TO DO >> Your copy should begin at the line containing "Click the vertical" and end at the last line of the records below, matching each line exactly and leaving out pictures.

DATA >>
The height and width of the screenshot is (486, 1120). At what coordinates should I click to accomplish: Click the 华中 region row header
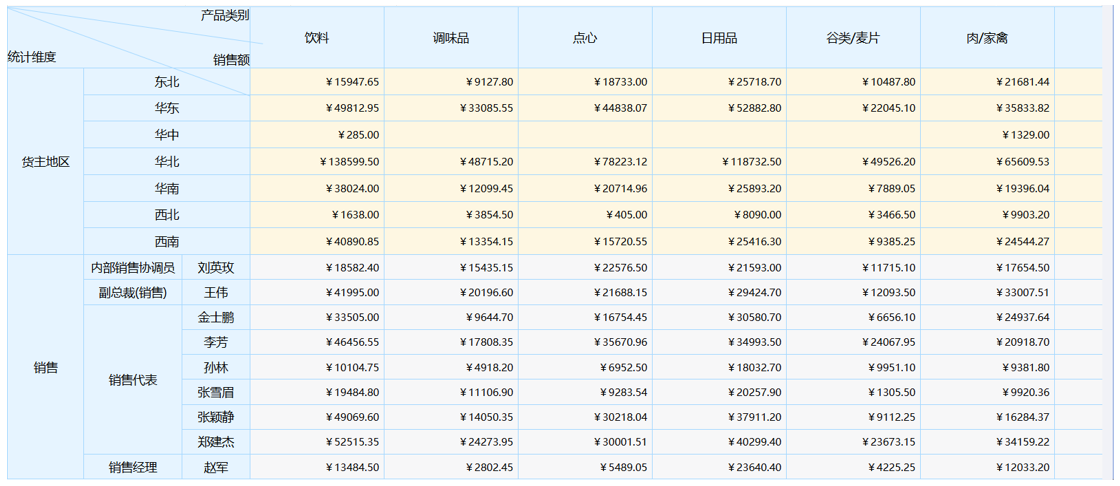pos(167,135)
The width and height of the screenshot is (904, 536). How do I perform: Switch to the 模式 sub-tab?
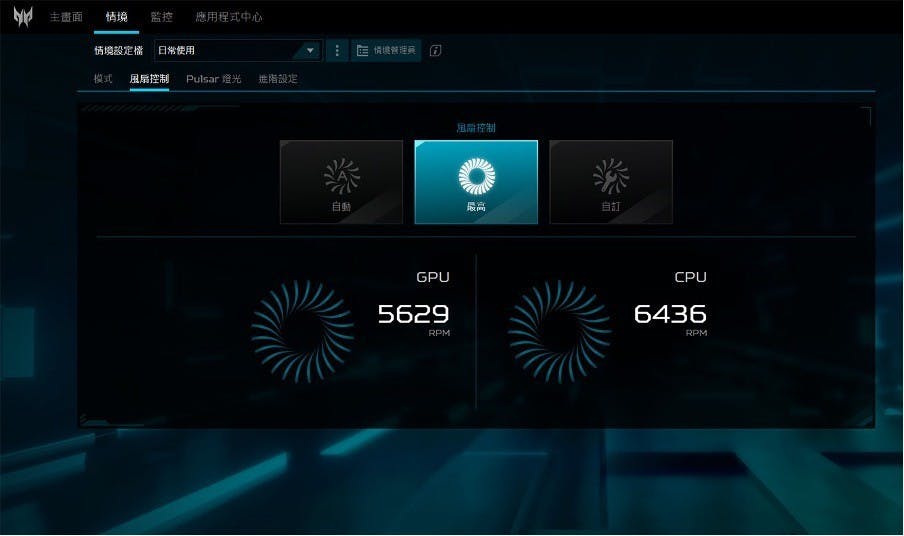click(x=103, y=79)
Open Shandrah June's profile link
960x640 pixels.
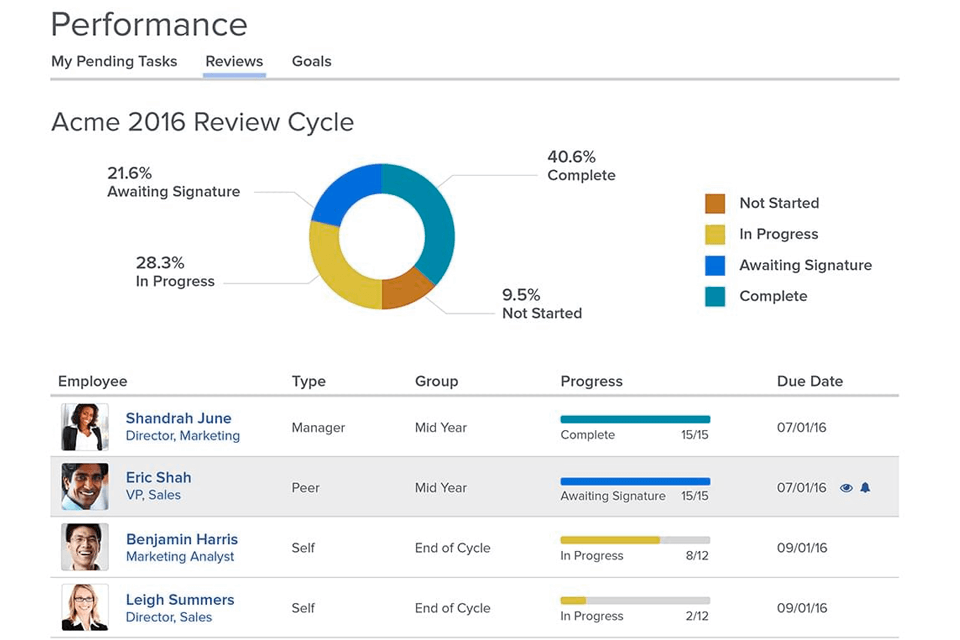pos(178,418)
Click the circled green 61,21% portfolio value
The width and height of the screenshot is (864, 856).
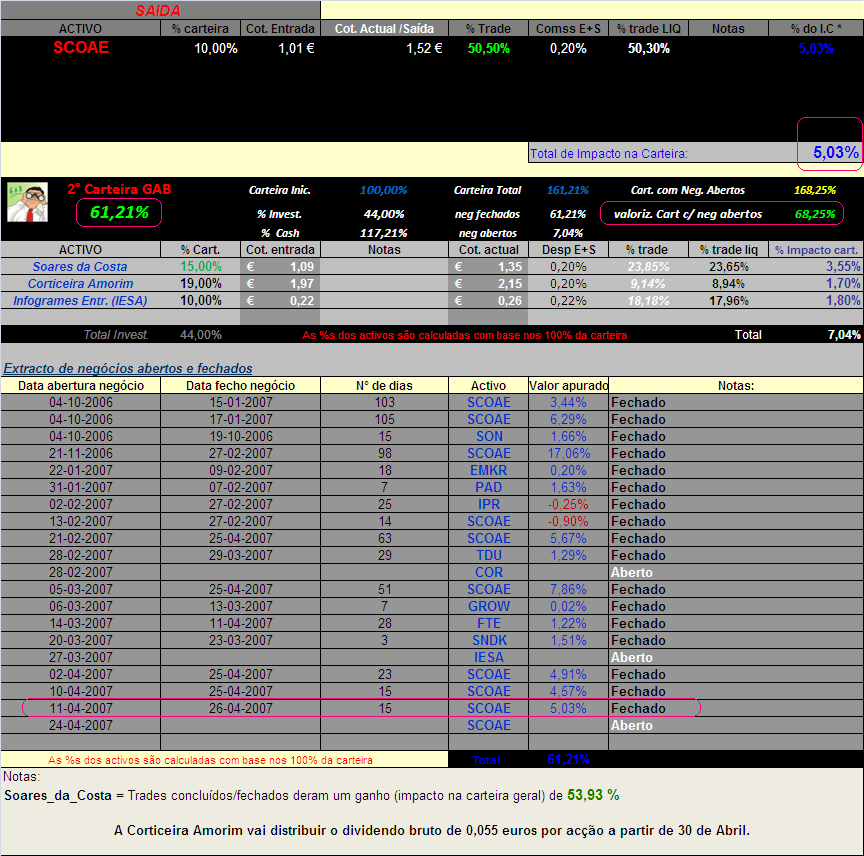(x=119, y=212)
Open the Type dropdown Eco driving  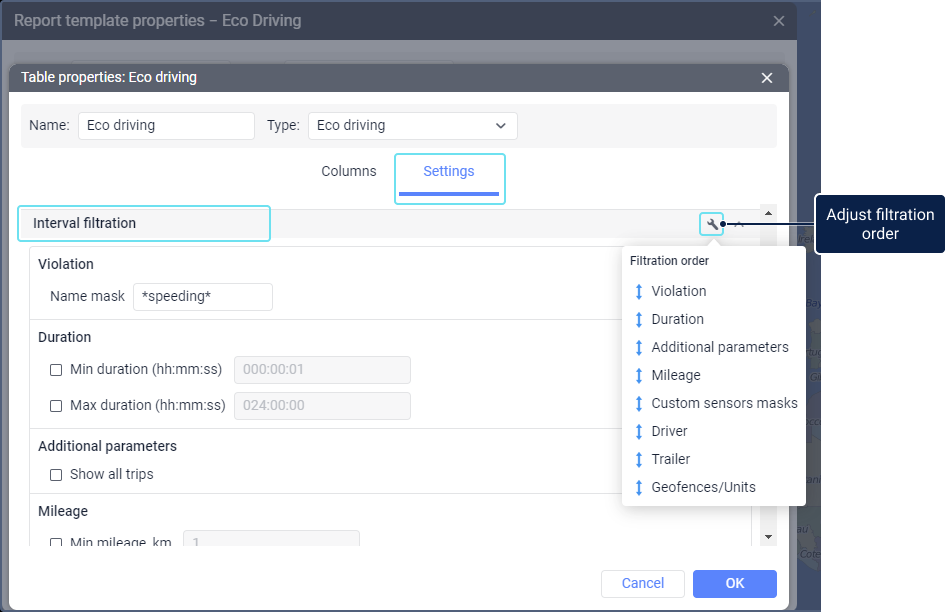coord(413,126)
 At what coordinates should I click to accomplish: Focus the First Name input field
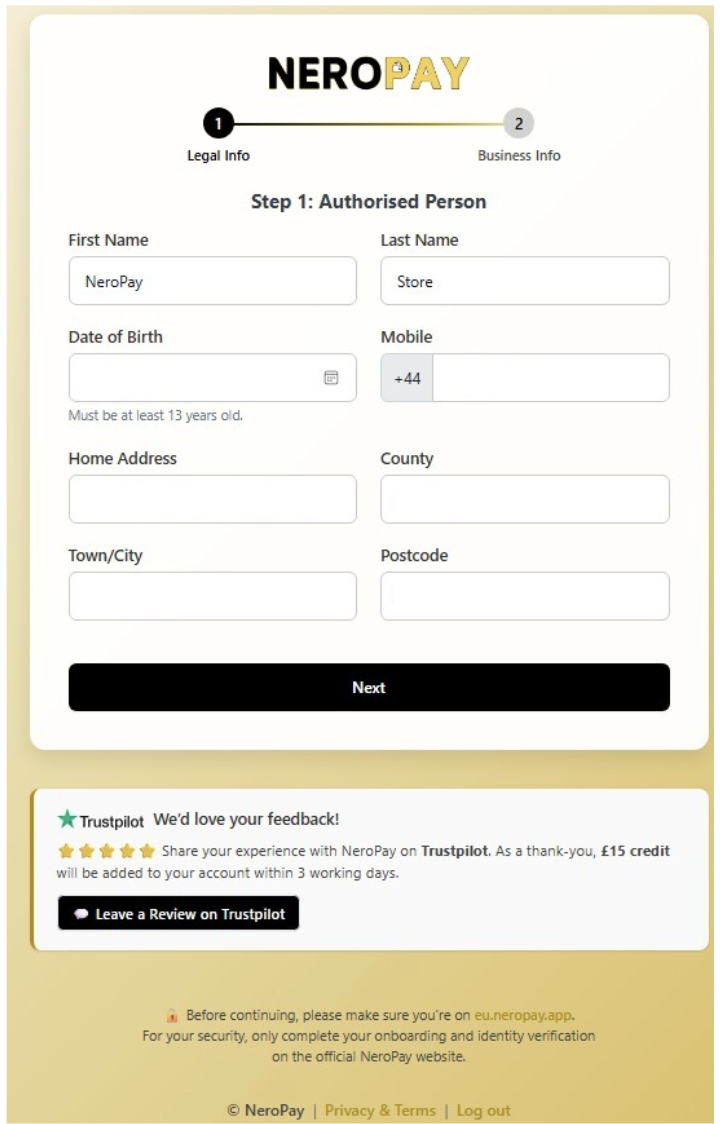[x=212, y=281]
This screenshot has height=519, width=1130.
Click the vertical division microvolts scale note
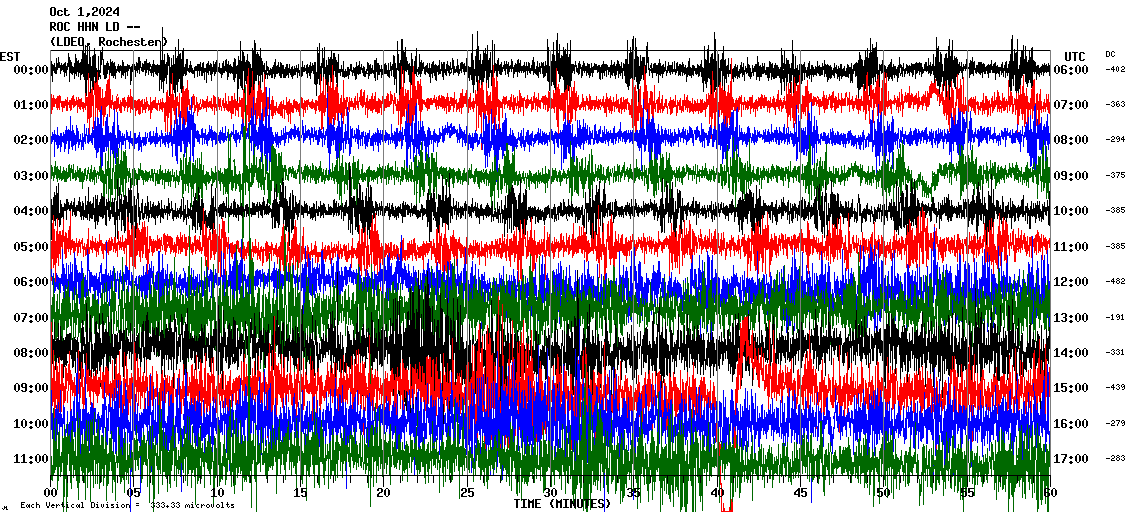(126, 505)
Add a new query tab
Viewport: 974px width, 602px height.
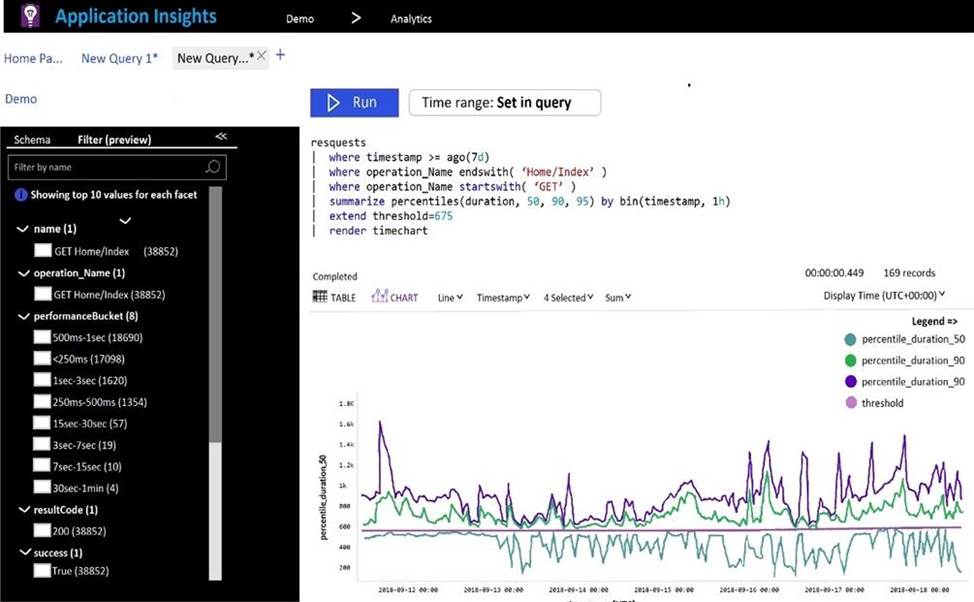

PROBLEM SOLUTION >>
Click the vertical division microvolts scale note
(126, 505)
Add a new query tab
Viewport: 974px width, 602px height.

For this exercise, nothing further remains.